Start of EXTRACT PROVIDED
Writing evolution
Dąbrowska’s book debut was a collection of short stories, Gałąź Czereśni [The Cherry Branch] (1921). She later published a volume of heavily processed autobiographical prose, Uśmiech Dzieciństwa [The Smile of Childhood] (1923). At the time she was working on these works, the writer was not yet sure whether to tie her future to literature or rather to her broader social involvement (journalism, work at the Ministry of Agriculture, activity for the Co-operative movement).
Parallel to the process of maturing into a writer, a fundamental reformulation of poetics took place: the early works were still influenced by the Young Poland aesthetics, and it is not until the major reworking of People from Yonder, which concerns not the plot but only the language, that there is evidence of a liberation from it. From then on, the poetics of realism dominated, with time becoming more psychologically nuanced. Dąbrowska’s literary creations tended to remain close to the real, factual material – from her own biography and that of her family, through her youthful ethnographic notes and her later observations in her Dzienniki [Journals], to external sources such as Pamiętniki Chłopów [Boys’ Diaries].
Her creative method involved gradually saturating the text with detail. A note from Dzienniki, written while she was working on Nights and Days, testifies to this:
I am writing the whole thing in first drafting, without elaborating on any of the details, everything is in such a form that if someone were to read it by accident, they would have a classic example of graphomania in front of them.
End of EXTRACT PROVIDED
Start of PROVIDED DATA
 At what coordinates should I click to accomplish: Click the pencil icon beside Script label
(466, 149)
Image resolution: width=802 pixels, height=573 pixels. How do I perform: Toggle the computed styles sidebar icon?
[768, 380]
End of PROVIDED DATA
### [REQUIRED WORK]
[1] In the passage on Dąbrowska's writing evolution, rewrite the paragraph beginning "Dąbrowska’s book debut was" as a brief list that keeps its main facts.
[2] According to the passage on Dąbrowska's writing evolution, what kind of poetics dominated her work after the reworking of People from Yonder?
[3] Revise everything from "Parallel to the" down to "Chłopów [Boys’ Diaries]." in the passage on Dąbrowska's writing evolution, replacing "ethnographic notes" with "ethnographic sketches".

### [ANSWERS FOR THIS EXERCISE]
[1]
- Book debut: Gałąź Czereśni [The Cherry Branch] (1921), a collection of short stories.
- Next: Uśmiech Dzieciństwa [The Smile of Childhood] (1923), a volume of heavily processed autobiographical prose.
- While writing these, she had not yet decided whether her future lay in literature or in her broader social involvement: journalism, work at the Ministry of Agriculture, and activity for the Co-operative movement.

[2] The poetics of realism dominated, becoming more psychologically nuanced over time.

[3]
Parallel to the process of maturing into a writer, a fundamental reformulation of poetics took place: the early works were still influenced by the Young Poland aesthetics, and it is not until the major reworking of People from Yonder, which concerns not the plot but only the language, that there is evidence of a liberation from it. From then on, the poetics of realism dominated, with time becoming more psychologically nuanced. Dąbrowska’s literary creations tended to remain close to the real, factual material – from her own biography and that of her family, through her youthful ethnographic sketches and her later observations in her Dzienniki [Journals], to external sources such as Pamiętniki Chłopów [Boys’ Diaries].